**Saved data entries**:
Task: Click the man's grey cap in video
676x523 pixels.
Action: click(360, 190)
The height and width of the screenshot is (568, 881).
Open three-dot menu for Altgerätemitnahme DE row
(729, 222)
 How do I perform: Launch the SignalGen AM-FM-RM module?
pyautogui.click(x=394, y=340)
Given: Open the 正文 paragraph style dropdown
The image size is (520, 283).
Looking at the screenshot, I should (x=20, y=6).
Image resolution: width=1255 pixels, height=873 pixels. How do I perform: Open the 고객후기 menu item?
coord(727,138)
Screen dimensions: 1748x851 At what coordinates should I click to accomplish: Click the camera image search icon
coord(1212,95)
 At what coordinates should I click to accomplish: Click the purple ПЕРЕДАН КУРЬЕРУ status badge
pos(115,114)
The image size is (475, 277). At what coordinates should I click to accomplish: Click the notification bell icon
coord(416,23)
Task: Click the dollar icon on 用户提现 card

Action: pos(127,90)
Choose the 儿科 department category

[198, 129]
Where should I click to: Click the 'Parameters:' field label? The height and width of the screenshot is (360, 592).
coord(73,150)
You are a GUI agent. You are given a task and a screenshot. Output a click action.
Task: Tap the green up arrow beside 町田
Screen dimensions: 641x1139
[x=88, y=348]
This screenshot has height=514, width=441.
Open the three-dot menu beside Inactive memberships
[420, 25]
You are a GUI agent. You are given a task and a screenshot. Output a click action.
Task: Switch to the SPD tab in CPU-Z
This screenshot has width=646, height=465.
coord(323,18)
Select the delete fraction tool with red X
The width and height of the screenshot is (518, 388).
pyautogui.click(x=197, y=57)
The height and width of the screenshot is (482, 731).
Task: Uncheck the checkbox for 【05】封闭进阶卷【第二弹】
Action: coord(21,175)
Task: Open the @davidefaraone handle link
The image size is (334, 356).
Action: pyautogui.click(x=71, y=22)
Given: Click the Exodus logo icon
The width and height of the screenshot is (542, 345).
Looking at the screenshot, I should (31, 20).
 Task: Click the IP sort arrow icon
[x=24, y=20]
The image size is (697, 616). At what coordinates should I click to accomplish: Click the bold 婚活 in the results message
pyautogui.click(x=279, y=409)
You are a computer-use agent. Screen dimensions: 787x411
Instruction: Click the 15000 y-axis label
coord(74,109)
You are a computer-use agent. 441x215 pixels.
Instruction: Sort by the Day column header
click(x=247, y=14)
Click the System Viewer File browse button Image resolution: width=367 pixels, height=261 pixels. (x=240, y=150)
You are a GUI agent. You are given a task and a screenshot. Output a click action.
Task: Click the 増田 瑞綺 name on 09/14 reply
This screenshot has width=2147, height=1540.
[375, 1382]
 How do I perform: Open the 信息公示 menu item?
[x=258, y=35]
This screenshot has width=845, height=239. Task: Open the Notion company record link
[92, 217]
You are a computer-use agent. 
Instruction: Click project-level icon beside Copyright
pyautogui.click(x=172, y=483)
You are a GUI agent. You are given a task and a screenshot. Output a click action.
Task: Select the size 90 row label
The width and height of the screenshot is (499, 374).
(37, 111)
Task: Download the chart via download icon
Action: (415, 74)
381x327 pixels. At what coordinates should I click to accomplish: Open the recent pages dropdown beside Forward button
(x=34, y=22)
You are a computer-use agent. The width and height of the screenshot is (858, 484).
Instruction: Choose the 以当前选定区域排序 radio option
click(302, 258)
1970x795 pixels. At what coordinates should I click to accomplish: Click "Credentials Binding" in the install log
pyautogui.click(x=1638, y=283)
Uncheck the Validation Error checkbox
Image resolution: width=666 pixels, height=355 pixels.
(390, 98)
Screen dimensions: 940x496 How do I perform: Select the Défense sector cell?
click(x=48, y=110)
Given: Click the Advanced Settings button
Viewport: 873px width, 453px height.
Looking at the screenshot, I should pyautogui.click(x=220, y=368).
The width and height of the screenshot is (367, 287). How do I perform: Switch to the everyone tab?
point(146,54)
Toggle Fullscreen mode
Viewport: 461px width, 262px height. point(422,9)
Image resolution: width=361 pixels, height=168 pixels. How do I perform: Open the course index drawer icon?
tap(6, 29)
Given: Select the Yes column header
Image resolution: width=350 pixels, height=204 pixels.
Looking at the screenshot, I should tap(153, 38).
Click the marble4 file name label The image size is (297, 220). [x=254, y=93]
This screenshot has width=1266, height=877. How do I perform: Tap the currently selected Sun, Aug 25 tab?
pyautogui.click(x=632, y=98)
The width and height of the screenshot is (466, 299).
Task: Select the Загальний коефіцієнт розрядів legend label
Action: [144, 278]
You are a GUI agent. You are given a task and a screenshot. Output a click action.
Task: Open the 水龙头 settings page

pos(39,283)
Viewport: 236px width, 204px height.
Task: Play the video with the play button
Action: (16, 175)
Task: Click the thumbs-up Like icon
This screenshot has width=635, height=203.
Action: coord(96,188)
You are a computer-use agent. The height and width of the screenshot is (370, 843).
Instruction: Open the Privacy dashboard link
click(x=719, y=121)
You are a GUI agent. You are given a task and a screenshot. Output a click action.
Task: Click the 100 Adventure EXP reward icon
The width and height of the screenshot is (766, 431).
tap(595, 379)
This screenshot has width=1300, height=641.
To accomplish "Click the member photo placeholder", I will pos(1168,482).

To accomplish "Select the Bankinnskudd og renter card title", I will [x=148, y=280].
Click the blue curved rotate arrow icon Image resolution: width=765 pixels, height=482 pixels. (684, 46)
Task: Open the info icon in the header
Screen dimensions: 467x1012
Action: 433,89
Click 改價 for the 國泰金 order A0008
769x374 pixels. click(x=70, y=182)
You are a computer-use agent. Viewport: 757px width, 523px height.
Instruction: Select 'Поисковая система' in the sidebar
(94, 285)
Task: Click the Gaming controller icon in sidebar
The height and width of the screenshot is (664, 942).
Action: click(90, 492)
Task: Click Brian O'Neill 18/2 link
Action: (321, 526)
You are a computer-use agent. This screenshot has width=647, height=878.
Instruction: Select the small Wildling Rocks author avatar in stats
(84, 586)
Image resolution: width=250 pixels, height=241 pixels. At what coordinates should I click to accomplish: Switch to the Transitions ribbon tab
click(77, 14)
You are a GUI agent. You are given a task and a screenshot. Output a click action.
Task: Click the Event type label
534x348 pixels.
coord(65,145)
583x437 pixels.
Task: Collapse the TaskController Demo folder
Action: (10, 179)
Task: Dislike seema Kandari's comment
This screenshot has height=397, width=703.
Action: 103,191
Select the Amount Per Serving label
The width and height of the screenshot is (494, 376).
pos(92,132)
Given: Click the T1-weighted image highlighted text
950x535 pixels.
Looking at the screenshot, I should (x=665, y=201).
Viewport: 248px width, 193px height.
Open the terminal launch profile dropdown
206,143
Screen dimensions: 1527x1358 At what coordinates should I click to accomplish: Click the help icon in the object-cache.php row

**Task to carry out**: Copy out, exactly and alone, the lines of the entries above between the ones holding "How do I perform: Open the 信息公示 menu item?" and "Task: Select the size 90 row label", inclusive.

**Problem solution**:
 How do I perform: Open the 信息公示 menu item?
[x=258, y=35]
This screenshot has width=845, height=239. Task: Open the Notion company record link
[92, 217]
You are a computer-use agent. 
Instruction: Click project-level icon beside Copyright
pyautogui.click(x=172, y=483)
You are a GUI agent. You are given a task and a screenshot. Output a click action.
Task: Select the size 90 row label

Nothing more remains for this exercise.